** Records for processing **
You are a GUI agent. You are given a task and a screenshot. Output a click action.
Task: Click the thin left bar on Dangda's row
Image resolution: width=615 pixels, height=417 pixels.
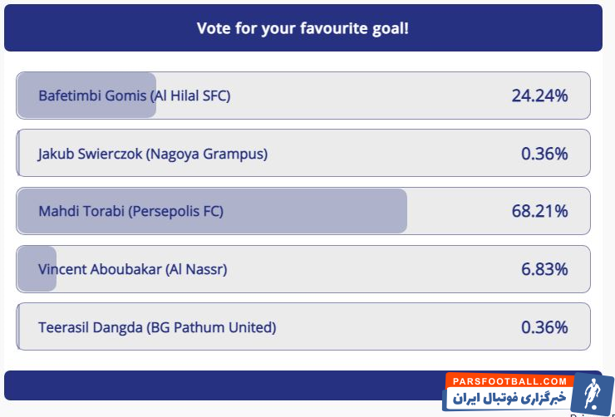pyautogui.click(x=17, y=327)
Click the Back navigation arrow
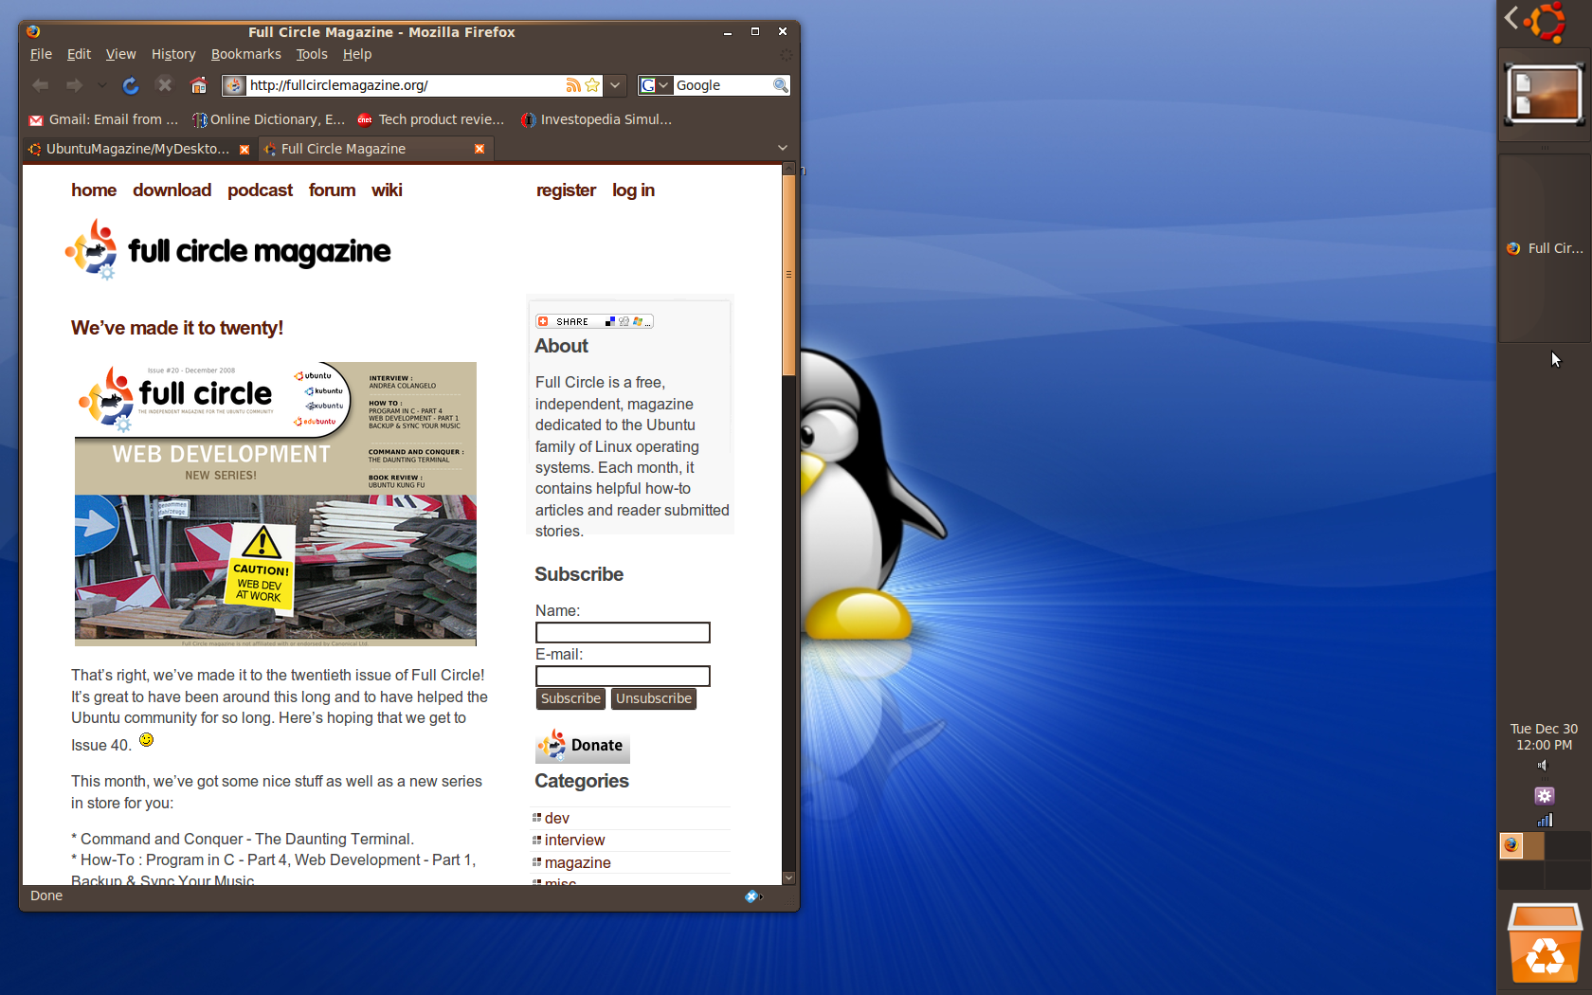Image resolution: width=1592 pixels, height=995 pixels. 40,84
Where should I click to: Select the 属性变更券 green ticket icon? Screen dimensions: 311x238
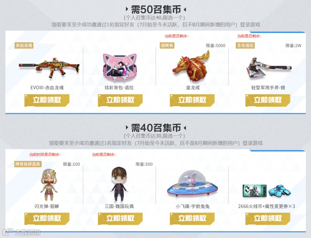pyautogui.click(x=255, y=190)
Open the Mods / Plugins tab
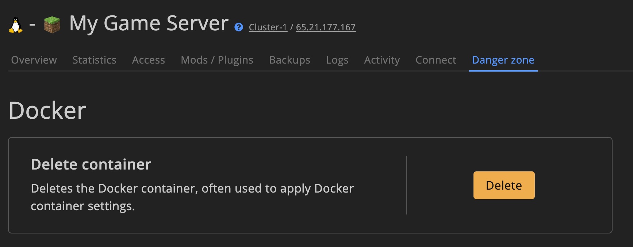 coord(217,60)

* * *

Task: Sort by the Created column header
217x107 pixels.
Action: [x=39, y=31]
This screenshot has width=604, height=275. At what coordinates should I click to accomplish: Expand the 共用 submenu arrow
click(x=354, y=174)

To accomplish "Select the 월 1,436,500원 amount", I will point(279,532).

* * *

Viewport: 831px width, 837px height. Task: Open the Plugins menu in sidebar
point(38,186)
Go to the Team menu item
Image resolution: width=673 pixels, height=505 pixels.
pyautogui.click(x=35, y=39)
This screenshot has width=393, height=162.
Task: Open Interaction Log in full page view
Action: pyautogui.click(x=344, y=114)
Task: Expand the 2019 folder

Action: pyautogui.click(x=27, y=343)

** Task description **
Put everything above, from the line containing "Task: Sort by the Created column header" down to the line containing "I will point(279,532).", into a Markdown table with the columns No. and Line, one line per table row and blank lines omitted.

** Result **
| No. | Line |
|---|---|
| 1 | Task: Sort by the Created column header |
| 2 | 217x107 pixels. |
| 3 | Action: [x=39, y=31] |
| 4 | This screenshot has width=604, height=275. At what coordinates should I click to accomplish: Expand the 共用 submenu arrow |
| 5 | click(x=354, y=174) |
| 6 | To accomplish "Select the 월 1,436,500원 amount", I will point(279,532). |